I am writing a script that reads sql files and uses cx_Oracle to execute the files. Some files are written using only spaces between each sql operator and keyword and others use newlines and tabs for whitespace. I am facing issue with the latter. For example this section returns the following:

NON_PRINTABLE = """\r\n\t"""
def parseSQLFile(filename):
    with open(filename, 'r') as sqlFile:
        allSQL = sqlFile.read()
        #filteredSQL = filter(lambda ln: ln in string.printable, allSQL)
        # replace specific control characters with spaces to prevent sql compiler errors
        for char in NON_PRINTABLE:
            allSQL.replace(char,' ')


    return allSQL

I've tried use the filter function, translate, and replace; however, I still get the following varying results from the following input:

Input:

'select\n\ts.id\n\t,s.src_cnt\n\t,s.out_file\t\nfrom\n\tkpi_index_ros.composites s\n\t,kpi_index_ros.kpi_index_rosoards d\nwhere\n\t1 = 1\n\tand s.kpi_index_rosoard_id (+) = d.id\n\tand d.active = 1\n;'

Output 1:

'select\n s.id\n ,s.src_cnt\n ,s.out_file \nfrom\n kpi_index_ros.composites s\n ,kpi_index_ros.kpi_index_rosoards d\nwhere\n 1 = 1\n and s.kpi_index_rosoard_id (+) = d.id\n and d.active = 1\n;'

Output 2:

'select \ts.id \t,s.src_cnt \t,s.out_file\t from \tkpi_index_ros.composites s \t,kpi_index_ros.kpi_index_rosoards d where \t1 = 1 \tand s.kpi_index_rosoard_id (+) = d.id \tand d.active = 1 ;'

It seems that It will either replace tabs OR newlines but not both.
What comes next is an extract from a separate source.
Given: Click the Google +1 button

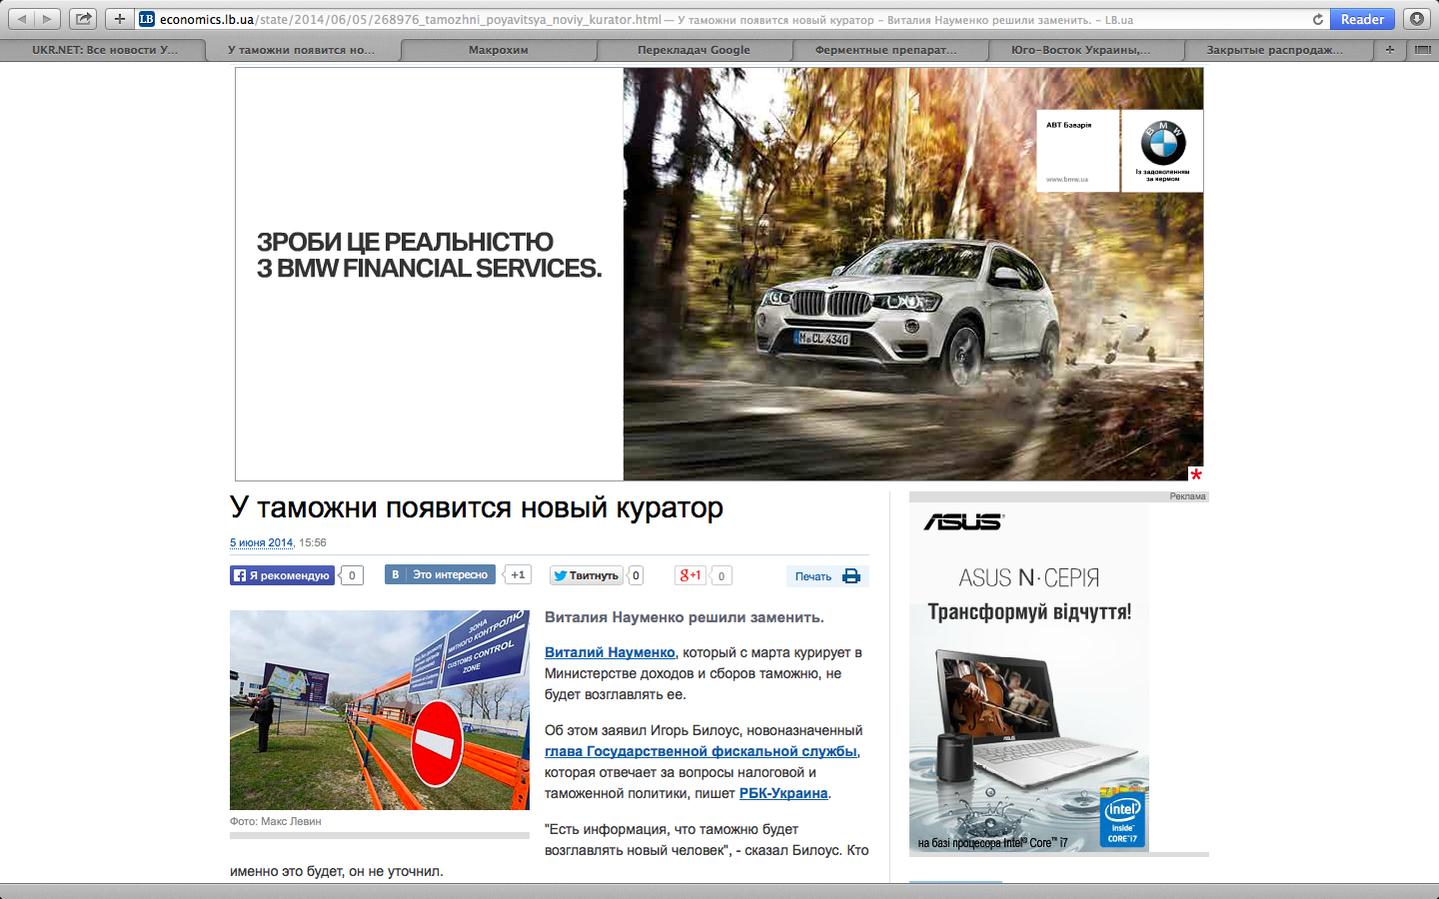Looking at the screenshot, I should coord(690,575).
Is there any way to accomplish this in an efficient manner?


Solution

  • Making the following change (replacing allSQL value with the output of .replace method of String object) produces the desired output:

    NON_PRINTABLE = """\r\n\t"""
    def parseSQLFile(filename):
        with open(filename, 'r') as sqlFile:
            allSQL = sqlFile.read()
            # replace specific control characters with spaces to prevent sql compiler errors
            for char in NON_PRINTABLE:
                allSQL = allSQL.replace(char,' ') #updating allSQL with returned value
    
        return allSQL
    

    output:

    'select  s.id  ,s.src_cnt  ,s.out_file  from  kpi_index_ros.composites s  ,kpi_index_ros.kpi_index_rosoards d where  1 = 1  and s.kpi_index_rosoard_id (+) = d.id  and d.active = 1 ;'
    

    As of the second part of your question - regarding efficiency of such approach, you should probably refer to benchmark results in this answer.